Over the past few years this mysterious little record label out of Portland, Oregon, has been releasing LP-only collections of beautiful early and mid–20th century American music, each 12-inch object crafted like a collection of classic short stories or a folio. The best, and most essential, is a record, first issued in limited edition in 2007 and reissued in a 1,000-press run this year, featuring a cover in stark black and white and looking like an early 1980s hardcore compilation. In big bold letters across the top: “I DON’T FEEL AT HOME IN THIS WORLD ANYMORE,” underneath it a cutout of a woman playing a guitar next to a grove of mod arrows. Seven songs on each side feature music from the nooks of the American immigrant experience from 1927 to 1948, when first-generation Americans, violins, guitars and snare drums in hand, streamed into the country and, eventually, into neighborhood recording studios. Mississippi Records also issued the expertly titled collection of mid-century gospel called Life Is a Problem, and last month released a second volume of blistering spiritual R&B called Fight On, Your Time Ain’t Long.

Buddha Machine 2

For insomniacs, the Buddha 2 is something to cuddle up to like a teddy bear, a little plastic box the size of a transistor radio with a button on one side, two dials on another, a circular speaker on one of the broad sides, that offers promise of sweet relief. Turn it on and a drone comes out, a soft, soothing hum that runs in a lubricated eight-second loop. You’ve probably seen a Buddha Box before; they’ve been around for a few years. But the second version of this Japanese-born device issued this year is even better than the first, with a few simple innovations that make the experience of droning out or meditating even more, er, meditative. First: Pitch control lets you adjust the pitch of each loop (obviously). Second: A few weirder loops, less yoga savasanah, more John Cage tonalism, appear among the nine. But still, the same soothing effect. Curl it close to your body during restless nights, cup it next to your ear, buuunnnngggg, buuuuunngggg, buuuunnnnnngggg, and let your thoughts drift away like feathers down the bottomless well of something or other.
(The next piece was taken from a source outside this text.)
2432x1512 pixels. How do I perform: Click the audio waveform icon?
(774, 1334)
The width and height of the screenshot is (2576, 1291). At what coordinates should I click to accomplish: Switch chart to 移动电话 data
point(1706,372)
Let’s Talk About Love: A Journey to the End of Taste, by Carl Wilson

Carl Wilson, ace music writer for the Toronto Globe & Mail, tackles taste at its basest level: in the work of Celine Dion. Through careful ponderings, fan interviews, historical research, Canadian intuition and thoughtful, expert prose, Wilson struggles to understand the hows and whys of the Quebecois Queen, one of the most polarizing global cultural figures of the past decade, a woman whose appeal cuts across cultures and classes to approach a kind of fame seldom seen, and yet who is nearly universally despised among the critical elite. In terms of staring into the belly of the beast and finding peace and joy within — or at least tolerant understanding — this book stands alongside such classic aesthetic/cultural examinations as Dave Hickey’s treatise Liberace: A Rhinestone as Big as the Ritz, and David Foster Wallace’s A Supposedly Fun Thing I’ll Never Do Again. A perfect little book about a “perfect” singer.